### About this task
The line containing "Viewport: 1221px width, 2576px height." marks the end: output every line of the data up to it, and that line too, exactly as written.

Segment Start: Data for review

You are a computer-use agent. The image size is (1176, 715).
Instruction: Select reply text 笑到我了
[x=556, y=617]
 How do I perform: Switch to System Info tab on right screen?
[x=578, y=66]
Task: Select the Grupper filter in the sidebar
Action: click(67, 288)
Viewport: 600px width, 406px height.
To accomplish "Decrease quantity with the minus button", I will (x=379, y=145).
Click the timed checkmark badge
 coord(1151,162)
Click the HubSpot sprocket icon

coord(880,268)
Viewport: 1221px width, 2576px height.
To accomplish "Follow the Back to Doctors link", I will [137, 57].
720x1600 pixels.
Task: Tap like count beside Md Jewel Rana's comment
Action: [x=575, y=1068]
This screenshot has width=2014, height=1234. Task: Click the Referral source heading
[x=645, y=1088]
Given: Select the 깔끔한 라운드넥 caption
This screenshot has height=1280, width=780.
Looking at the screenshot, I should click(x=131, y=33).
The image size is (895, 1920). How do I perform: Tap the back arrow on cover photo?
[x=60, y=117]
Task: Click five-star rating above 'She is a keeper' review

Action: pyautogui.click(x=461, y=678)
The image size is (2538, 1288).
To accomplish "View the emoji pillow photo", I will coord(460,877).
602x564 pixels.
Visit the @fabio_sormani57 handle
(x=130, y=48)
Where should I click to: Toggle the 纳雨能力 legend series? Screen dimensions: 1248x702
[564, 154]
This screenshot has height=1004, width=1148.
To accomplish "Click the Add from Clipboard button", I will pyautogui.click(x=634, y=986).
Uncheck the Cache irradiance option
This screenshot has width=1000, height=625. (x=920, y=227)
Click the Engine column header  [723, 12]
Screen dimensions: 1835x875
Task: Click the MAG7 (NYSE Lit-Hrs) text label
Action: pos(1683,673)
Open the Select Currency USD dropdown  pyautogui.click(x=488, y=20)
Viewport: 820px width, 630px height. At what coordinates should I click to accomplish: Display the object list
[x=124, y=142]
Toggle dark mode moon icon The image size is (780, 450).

Segment End: Data for review

### Written answer
You are a computer-use agent. The image size is (1176, 715).
Instruction: Select reply text 笑到我了
[x=556, y=617]
 How do I perform: Switch to System Info tab on right screen?
[x=578, y=66]
Task: Select the Grupper filter in the sidebar
Action: click(67, 288)
Viewport: 600px width, 406px height.
To accomplish "Decrease quantity with the minus button", I will (x=379, y=145).
Click the timed checkmark badge
 coord(1151,162)
Click the HubSpot sprocket icon

coord(880,268)
Viewport: 1221px width, 2576px height.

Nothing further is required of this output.